Elderberry Cold Brew
Elderberries are packed with compounds that exhibit antioxidative, anti-inflammatory and immune-stimulating properties (to name just a few). Their tart flavor blends well with light to medium cold brew coffee. Food scientist Katie Rosenberg developed this delicious drink for those who want to combine a boost of immunity with their coffee!
INGREDIENTS
- 1 teaspoon elderberry syrup (or consult the dose amount on the bottle)
- 1/4 cup 1% milk (for cold foam)
- Cold brew coffee
- Sprinkle of cinnamon
- Sweetener (if desired)
INSTRUCTIONS
1: Fill your favorite cup with cold brew (add ice if desired).
2: Add a splash of water or sparkling water to dilute the cold brew to your preferred coffee strength.
3: Sprinkle a tiny amount of monk fruit or sugar for sweetness (if desired).
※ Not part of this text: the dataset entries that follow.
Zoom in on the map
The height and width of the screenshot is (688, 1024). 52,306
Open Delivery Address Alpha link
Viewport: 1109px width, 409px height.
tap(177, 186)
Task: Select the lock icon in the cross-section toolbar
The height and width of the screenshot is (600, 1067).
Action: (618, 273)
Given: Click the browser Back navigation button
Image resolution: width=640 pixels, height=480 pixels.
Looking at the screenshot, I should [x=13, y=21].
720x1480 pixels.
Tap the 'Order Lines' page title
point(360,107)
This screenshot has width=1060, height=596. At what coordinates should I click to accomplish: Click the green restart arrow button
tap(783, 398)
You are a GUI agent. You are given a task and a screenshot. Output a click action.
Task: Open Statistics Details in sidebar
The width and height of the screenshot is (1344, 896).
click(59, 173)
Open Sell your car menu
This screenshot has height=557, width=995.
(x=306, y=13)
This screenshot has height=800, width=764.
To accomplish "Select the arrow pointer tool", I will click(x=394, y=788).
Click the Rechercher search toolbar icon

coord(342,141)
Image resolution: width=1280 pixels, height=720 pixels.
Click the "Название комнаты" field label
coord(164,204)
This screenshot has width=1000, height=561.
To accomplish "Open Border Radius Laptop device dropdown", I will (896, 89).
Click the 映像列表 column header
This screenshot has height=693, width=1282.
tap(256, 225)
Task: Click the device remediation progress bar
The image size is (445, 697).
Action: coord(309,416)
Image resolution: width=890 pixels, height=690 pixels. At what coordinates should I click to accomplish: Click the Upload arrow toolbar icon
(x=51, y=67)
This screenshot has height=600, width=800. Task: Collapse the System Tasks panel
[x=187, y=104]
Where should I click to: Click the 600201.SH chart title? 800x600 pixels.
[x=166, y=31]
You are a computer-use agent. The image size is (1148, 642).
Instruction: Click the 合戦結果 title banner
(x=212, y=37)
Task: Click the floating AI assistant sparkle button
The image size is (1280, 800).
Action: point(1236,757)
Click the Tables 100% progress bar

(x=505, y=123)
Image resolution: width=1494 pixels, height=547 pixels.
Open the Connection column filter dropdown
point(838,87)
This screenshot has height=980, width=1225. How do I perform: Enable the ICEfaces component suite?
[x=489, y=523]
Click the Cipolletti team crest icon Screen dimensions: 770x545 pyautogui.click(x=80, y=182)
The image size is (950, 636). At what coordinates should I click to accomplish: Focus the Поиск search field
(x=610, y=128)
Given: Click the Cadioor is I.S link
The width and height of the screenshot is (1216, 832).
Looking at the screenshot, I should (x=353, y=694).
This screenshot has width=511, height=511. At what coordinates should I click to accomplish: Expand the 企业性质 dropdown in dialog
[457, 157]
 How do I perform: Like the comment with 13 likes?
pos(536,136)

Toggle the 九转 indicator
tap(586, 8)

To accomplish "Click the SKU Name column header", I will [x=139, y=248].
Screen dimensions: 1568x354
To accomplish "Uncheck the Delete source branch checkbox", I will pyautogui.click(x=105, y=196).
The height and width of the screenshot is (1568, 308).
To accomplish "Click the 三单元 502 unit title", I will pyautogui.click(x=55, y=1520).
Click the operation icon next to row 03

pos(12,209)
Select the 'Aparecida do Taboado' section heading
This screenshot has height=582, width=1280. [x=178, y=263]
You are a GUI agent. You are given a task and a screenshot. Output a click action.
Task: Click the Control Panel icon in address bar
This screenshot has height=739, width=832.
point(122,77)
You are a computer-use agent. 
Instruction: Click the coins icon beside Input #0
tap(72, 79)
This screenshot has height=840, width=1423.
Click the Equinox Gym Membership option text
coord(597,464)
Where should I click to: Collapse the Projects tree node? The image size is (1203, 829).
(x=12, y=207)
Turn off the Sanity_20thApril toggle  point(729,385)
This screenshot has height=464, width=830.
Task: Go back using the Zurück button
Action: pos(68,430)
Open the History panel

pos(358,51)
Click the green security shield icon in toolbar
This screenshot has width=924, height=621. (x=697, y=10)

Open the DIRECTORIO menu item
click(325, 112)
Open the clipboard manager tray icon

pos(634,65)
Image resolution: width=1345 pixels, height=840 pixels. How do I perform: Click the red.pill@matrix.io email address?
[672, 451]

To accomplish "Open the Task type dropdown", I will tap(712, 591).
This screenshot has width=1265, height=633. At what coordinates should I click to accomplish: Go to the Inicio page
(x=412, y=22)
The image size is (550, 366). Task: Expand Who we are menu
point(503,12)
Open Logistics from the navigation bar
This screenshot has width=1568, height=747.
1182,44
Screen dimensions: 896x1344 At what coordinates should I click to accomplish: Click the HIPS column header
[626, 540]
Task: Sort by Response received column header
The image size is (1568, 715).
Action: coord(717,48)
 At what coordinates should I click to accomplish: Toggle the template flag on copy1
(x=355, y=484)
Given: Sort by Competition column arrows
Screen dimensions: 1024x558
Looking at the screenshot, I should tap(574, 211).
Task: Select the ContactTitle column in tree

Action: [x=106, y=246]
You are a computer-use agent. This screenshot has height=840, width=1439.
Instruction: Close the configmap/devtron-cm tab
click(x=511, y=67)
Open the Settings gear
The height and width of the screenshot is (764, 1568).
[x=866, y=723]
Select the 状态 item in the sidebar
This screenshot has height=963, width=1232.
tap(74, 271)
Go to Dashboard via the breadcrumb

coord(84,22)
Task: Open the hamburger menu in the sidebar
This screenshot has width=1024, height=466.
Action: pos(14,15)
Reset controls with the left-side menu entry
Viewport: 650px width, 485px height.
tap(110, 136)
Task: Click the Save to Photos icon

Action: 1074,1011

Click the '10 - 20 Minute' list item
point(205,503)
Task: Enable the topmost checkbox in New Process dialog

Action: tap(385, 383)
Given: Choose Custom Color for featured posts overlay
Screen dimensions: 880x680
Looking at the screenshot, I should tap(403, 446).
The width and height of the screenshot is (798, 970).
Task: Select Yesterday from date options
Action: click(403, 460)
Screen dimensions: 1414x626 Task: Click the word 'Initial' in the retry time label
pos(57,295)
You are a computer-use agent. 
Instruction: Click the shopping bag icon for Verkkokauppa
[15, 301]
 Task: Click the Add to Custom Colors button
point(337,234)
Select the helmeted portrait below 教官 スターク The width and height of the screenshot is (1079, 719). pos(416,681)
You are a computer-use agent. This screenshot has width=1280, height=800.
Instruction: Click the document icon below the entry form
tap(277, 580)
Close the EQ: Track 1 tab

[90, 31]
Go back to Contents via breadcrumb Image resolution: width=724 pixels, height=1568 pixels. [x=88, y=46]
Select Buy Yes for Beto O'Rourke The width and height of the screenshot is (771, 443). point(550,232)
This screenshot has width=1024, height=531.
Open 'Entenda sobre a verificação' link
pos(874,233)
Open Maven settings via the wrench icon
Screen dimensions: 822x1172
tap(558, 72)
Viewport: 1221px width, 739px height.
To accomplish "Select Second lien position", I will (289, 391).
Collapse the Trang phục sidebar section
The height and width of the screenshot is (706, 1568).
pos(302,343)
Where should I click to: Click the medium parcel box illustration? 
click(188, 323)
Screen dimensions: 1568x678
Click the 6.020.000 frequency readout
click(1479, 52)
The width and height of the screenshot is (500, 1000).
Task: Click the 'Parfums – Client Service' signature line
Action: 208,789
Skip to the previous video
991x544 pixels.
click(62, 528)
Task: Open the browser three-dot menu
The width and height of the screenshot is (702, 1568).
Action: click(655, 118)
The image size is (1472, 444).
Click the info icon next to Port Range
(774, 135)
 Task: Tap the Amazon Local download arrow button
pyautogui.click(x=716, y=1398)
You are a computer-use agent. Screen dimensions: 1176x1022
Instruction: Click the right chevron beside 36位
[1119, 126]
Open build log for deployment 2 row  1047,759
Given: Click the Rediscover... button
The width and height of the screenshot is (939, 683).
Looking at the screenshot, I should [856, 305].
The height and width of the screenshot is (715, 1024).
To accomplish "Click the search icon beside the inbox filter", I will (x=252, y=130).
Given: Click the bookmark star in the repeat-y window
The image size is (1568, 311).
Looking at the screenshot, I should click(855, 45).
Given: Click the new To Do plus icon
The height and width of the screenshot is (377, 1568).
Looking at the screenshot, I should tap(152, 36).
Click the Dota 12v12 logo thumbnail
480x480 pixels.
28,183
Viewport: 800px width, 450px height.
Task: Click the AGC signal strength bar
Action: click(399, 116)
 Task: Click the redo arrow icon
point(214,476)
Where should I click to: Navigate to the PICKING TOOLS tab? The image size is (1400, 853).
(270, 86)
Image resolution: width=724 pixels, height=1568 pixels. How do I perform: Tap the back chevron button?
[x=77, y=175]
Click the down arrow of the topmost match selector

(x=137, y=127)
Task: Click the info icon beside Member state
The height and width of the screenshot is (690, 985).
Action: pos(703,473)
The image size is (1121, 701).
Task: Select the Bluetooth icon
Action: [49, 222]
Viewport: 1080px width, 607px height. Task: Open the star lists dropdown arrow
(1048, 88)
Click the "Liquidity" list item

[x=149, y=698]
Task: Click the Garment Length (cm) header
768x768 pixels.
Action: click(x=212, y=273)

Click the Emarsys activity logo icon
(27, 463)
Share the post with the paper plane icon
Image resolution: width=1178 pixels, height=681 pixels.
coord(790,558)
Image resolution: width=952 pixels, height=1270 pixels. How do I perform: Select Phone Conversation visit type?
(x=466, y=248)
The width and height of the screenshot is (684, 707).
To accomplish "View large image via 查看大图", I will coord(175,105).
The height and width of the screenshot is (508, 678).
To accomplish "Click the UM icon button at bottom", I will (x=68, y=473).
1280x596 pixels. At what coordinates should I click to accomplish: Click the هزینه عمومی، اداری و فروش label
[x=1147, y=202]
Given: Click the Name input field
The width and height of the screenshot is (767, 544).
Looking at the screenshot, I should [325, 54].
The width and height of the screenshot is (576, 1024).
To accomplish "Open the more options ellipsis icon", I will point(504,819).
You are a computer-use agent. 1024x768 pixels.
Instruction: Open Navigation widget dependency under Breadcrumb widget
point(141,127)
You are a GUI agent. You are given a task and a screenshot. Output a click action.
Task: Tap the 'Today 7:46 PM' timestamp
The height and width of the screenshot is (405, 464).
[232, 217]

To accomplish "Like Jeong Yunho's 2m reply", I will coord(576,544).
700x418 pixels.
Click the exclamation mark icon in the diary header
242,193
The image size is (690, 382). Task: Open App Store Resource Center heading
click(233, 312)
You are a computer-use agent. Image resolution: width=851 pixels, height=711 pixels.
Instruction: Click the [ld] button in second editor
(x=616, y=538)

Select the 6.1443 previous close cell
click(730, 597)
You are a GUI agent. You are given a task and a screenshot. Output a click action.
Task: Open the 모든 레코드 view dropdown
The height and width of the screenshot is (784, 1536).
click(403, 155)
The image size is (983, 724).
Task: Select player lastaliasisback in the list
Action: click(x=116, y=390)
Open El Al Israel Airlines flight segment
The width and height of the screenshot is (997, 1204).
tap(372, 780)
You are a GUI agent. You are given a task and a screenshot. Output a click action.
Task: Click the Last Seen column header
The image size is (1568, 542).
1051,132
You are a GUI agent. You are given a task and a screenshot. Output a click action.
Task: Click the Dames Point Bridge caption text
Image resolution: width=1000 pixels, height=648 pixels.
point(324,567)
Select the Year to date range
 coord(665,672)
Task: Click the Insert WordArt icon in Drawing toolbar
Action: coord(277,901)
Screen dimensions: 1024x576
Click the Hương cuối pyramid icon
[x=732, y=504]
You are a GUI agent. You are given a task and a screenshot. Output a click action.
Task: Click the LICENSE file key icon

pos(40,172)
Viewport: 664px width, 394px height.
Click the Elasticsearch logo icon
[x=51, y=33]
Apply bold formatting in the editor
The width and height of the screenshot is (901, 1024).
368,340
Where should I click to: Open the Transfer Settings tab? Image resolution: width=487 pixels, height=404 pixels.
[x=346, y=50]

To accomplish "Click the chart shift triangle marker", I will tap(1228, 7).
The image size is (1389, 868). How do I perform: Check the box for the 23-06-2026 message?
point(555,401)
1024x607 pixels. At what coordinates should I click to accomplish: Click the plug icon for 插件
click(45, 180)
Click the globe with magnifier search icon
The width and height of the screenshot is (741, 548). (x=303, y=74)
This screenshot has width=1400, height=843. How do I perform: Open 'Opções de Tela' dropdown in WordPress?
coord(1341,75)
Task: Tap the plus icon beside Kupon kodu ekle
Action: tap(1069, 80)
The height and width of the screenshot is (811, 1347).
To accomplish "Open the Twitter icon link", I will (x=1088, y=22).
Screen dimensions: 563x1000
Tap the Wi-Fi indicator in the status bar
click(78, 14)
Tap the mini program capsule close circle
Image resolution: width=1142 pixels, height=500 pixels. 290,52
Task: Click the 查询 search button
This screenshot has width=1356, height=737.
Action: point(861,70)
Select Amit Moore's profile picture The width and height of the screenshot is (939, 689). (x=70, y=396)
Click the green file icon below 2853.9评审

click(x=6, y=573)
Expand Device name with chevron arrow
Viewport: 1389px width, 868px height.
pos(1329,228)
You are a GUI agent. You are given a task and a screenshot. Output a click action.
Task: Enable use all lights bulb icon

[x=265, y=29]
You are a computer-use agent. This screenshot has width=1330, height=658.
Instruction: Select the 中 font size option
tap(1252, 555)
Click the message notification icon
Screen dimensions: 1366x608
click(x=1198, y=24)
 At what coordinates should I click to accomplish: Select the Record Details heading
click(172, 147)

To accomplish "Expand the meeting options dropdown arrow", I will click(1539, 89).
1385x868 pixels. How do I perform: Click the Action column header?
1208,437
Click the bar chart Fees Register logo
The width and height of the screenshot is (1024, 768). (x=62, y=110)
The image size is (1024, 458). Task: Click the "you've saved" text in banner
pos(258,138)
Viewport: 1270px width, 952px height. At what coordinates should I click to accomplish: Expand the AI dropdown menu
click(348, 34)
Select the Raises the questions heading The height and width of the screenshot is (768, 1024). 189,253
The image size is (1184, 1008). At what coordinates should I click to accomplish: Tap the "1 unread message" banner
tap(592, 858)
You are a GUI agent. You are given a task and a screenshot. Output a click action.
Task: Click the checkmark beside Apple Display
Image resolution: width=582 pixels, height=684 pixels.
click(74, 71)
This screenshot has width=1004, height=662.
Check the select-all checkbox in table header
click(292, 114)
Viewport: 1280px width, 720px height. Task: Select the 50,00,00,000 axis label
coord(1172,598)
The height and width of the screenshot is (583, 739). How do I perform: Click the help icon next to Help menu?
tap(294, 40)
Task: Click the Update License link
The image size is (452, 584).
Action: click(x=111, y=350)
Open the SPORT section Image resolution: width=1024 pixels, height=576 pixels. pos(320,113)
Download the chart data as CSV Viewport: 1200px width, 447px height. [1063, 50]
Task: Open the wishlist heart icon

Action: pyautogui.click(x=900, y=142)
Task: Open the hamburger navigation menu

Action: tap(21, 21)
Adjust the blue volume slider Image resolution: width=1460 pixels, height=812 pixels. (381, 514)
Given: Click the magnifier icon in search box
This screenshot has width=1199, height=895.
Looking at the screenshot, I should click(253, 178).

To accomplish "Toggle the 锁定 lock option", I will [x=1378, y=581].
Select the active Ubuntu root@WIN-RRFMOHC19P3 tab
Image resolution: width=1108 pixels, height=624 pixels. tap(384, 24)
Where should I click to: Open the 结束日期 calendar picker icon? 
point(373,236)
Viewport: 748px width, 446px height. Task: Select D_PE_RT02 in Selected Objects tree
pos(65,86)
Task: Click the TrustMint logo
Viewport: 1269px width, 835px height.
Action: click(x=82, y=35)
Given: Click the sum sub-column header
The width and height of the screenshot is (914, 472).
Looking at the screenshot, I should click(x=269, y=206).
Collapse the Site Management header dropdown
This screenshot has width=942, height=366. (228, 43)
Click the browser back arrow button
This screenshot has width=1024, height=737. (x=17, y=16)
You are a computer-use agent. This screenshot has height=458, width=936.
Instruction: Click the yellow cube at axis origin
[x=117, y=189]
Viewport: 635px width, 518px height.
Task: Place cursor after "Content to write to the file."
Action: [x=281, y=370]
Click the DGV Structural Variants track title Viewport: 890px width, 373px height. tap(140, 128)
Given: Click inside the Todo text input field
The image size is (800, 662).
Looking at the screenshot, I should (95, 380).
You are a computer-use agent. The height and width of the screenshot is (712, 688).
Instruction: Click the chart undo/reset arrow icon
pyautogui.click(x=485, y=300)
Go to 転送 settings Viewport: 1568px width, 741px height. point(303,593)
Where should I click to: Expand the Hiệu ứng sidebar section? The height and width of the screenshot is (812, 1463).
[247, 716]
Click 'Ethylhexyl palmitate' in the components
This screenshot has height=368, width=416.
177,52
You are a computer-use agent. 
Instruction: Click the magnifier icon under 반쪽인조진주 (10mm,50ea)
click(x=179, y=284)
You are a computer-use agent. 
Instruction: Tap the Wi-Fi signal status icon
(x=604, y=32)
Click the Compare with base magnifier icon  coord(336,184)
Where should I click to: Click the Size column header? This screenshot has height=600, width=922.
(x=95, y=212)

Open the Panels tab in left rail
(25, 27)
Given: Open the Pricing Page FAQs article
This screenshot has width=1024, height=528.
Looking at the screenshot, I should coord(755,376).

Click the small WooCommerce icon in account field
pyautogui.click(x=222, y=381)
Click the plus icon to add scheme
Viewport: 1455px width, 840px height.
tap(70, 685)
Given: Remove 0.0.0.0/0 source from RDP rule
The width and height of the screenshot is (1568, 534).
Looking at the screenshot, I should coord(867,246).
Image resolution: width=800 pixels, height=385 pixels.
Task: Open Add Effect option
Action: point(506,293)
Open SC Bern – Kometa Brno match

4: Add elderberry syrup and stir.
5: Top with cold foam.
6: Sprinkle with cinnamon.
NOTES
Cold Foam
We used a store-bought milk frother (sometimes called a foamer) and 1% milk to create the cold foam. You may also have a K-cup machine that will do this as well. A plant-based dairy alternative can be used instead.
Cold Brew
We suggest using a medium to light roast so the elderberry flavor is not overpowered by the coffee. Follow the directions on your cold brew maker, or pour 1 cup of coarse ground coffee (standard auto drip grind will work in a pinch) and 4 cups of water into a 1 1/2 – quart or larger container. Mix and let sit in the refrigerator for 12-24 hours (the longer the grounds soak, the stronger your cold brew will be). Strain grounds from coffee with cheesecloth. Store in an airtight container in refrigerator for up to a week.